Goldman seen joining bank-owned futures exchange

NEW YORK Tue Mar 4, 2008 11:48am EST

Traders and clerks at the Chicago Mercantile Exchange in Chicago, Illinois, signal orders January 30, 2008. U.S. investment bank Goldman Sachs Group Inc. is considering joining a dozen banks and trading firms working to launch a futures exchange that would compete with the Chicago Mercantile Exchange, people familiar with the situation said on Tuesday. REUTERS/Frank Polich

Traders and clerks at the Chicago Mercantile Exchange in Chicago, Illinois, signal orders January 30, 2008. U.S. investment bank Goldman Sachs Group Inc. is considering joining a dozen banks and trading firms working to launch a futures exchange that would compete with the Chicago Mercantile Exchange, people familiar with the situation said on Tuesday.

Credit: Reuters/Frank Polich

NEW YORK (Reuters) - U.S. investment bank Goldman Sachs Group Inc (GS.N) is considering joining a dozen banks and trading firms working to launch a futures exchange that would compete with the Chicago Mercantile Exchange, people familiar with the situation said on Tuesday.

In December, 12 companies including JPMorgan Chase & Co (JPM.N), Merrill Lynch & Co MER.N and Chicago hedge fund Citadel Investment Group announced they were forming an all-electronic futures exchange.

In recent weeks there's been growing speculation that a new round of banks, including Goldman, Lehman Brothers LEH.N, UBS UBSN.VX and Morgan Stanley (MS.N), would join the group. Goldman Sachs declined to comment.

An official announcement setting the group's name, chief executive and final investor list is expected in the next week, preferably ahead of the Futures Industry Association annual meeting in Boca Raton, Florida, which begins March 12.

A spokesman for the group, which includes Bank of America (BAC.N), Credit Suisse (CSGN.VX), Barclays Plc (BARC.L), Citigroup Inc (C.N), Deutsche Bank AG (DBKGn.DE), GETCO LLC, PEAK6 and Royal Bank of Scotland Group Plc (RBS.L), declined to comment.

The exchange -- operating for now with the working name "Four Seasons" -- would provide a low-cost alternative to CME Group CME.N, which dominates trading in U.S. financial derivatives.

The proposed mart, in the final stages of recruiting a CEO and hammering out other operational issues, previously said it would launch trading of U.S. Treasury futures early this year.

"Goldman is a formidable addition to Four Seasons due to its heft and its track record of spurring competition," Fox-Pitt Kelton analyst Ed Ditmire wrote in a research note. Ditmire warned that a competitive threat could weigh on CME shares.
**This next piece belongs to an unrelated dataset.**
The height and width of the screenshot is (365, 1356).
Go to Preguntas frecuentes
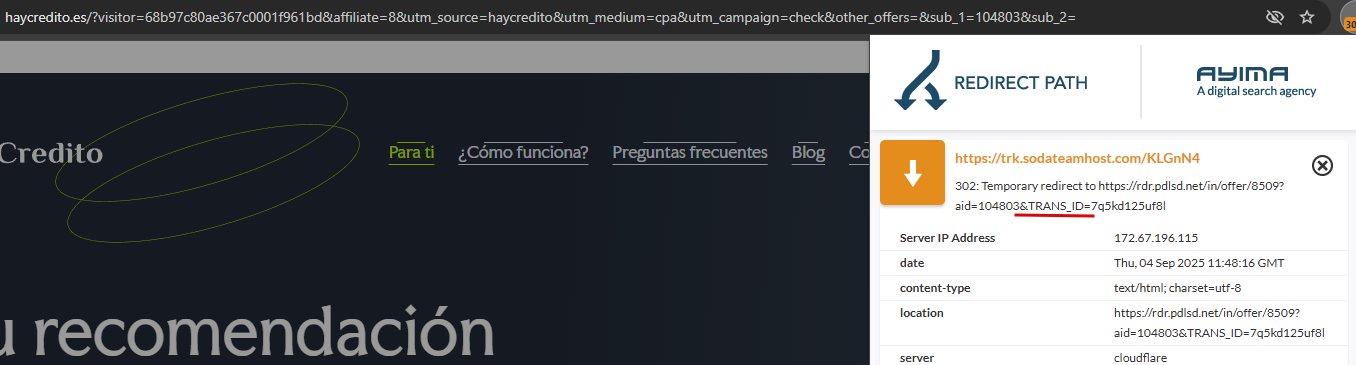(690, 153)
ESpeed ESPD.O, an interdealer bond brokerage run by Cantor Fitzgerald, has been a driving force behind the exchange and will provide the trading technology. ESpeed owns about 25 percent of the new exchange.

Paul Saltzman, who was chief operating officer of eSpeed until January, had been the market's acting chief executive. Saltzman left his exchange post when he quit eSpeed, which will soon be merged into Cantor-owned BGC Partners. ESpeed declined to comment.
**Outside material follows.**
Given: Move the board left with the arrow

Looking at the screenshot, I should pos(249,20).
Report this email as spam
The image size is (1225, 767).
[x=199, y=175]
Possible contenders for CEO, according to market speculation, include Gerald Putnam, who led electronic stock market Archipelago before its merger with the New York Stock Exchange, and former Chicago Board of Trade chief Bernie Dan.

The proposed exchange is the latest attempt by large banks to break the grip on U.S. derivatives trading held by the Chicago Mercantile Exchange and the CBOT, which merged last year to form CME Group.

The Chicago marts have a lock on trades in Treasuries, Eurodollar and fed funds futures contracts.

In 2001 many of the same banks banded behind BrokerTec Futures Exchange, and predicted they would command up to 70 percent of market share in Chicago's markets within two years. Instead, BFE closed its doors in November 2003 when trading business proved disappointing.

Markets have changed dramatically in the past few years. Electronic trading has largely supplanted traditional open-outcry exchanges using human market-makers, which are slower and tend to charge higher fees.

And with large Wall Street firms controlling a growing portion of trading activity, these banks can steer their orders to an exchange where they have an ownership interest -- or negotiate better terms with established marts.

Banks have used their clout to launch such successful marts as Nasdaq (NDAQ.O), IntercontinentalExchange (ICE.N) and Archipelago. They're also challenging established exchanges for handling U.S. and European block, options and stock trades.